* _RECORDS TO USE_

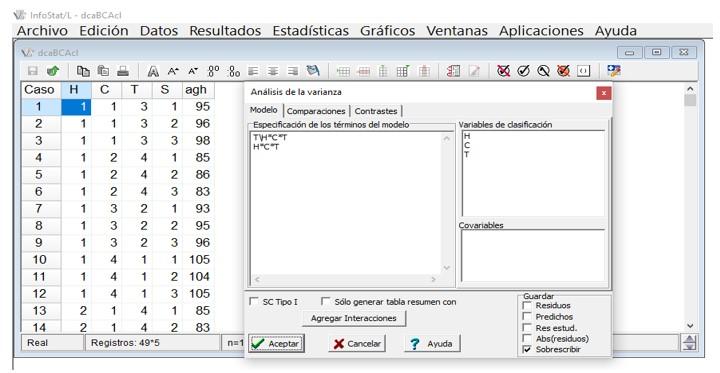
Task: Increase font size with A-up icon
Action: 173,71
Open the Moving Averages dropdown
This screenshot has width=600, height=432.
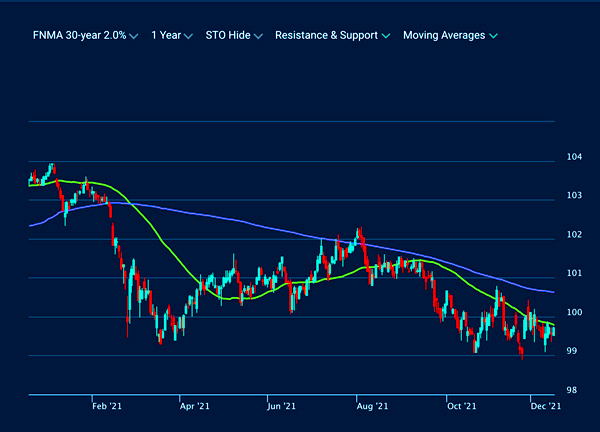click(443, 35)
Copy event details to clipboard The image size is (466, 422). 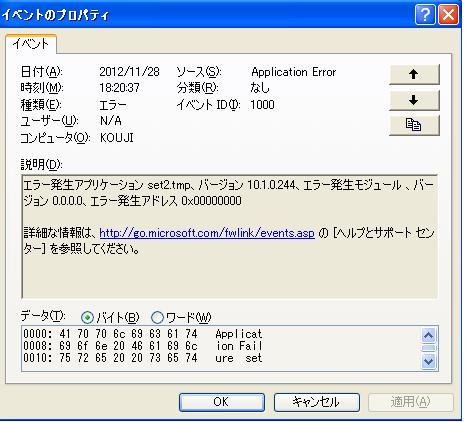tap(414, 125)
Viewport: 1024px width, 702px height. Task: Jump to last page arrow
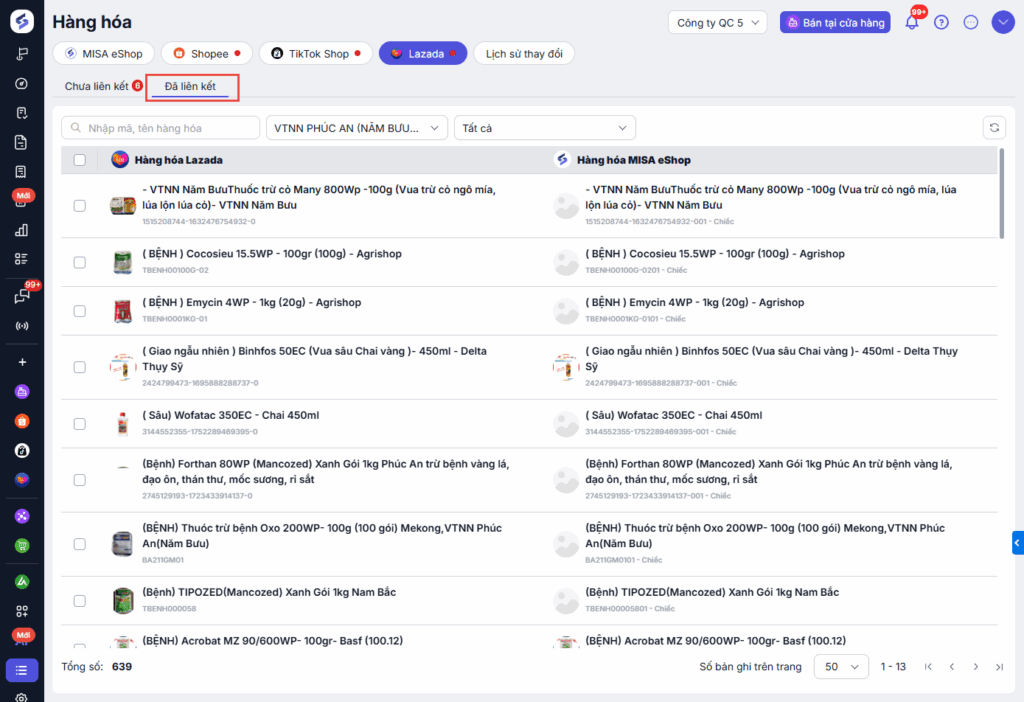[999, 667]
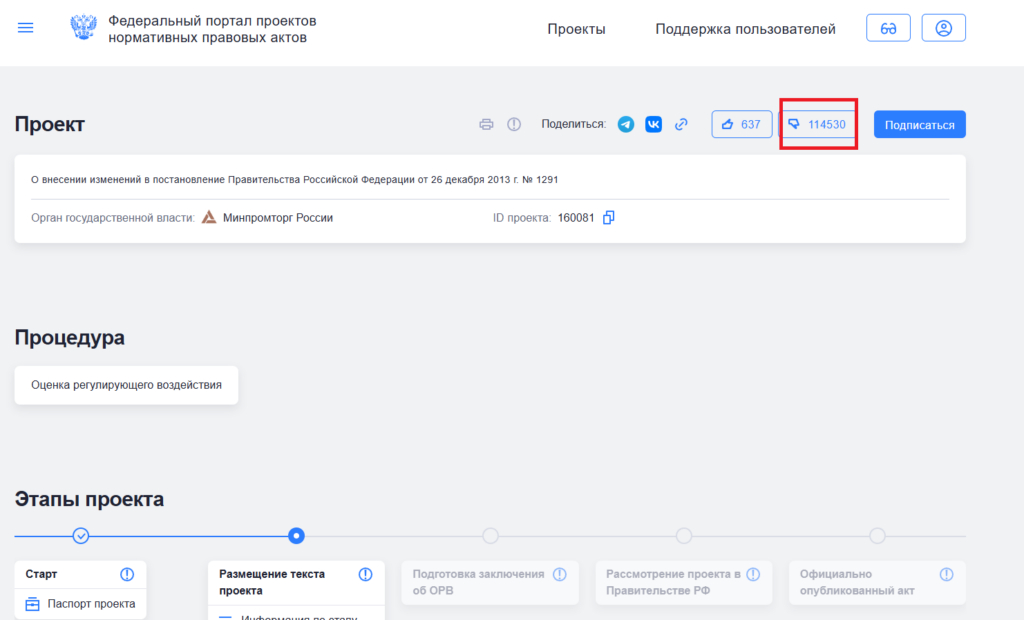
Task: Like the project (637 votes)
Action: coord(741,125)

* _EXERCISE OBJECTIVE_
From the line containing "Viewport: 1024px width, 702px" to the final line of the entries, both included, transcribe every line exactly, omit the pictures, and add nothing more.

* _ANSWER SECTION_
Viewport: 1024px width, 702px height. Task: Jump to last page arrow
[999, 667]
Task: Like the project (637 votes)
Action: coord(741,125)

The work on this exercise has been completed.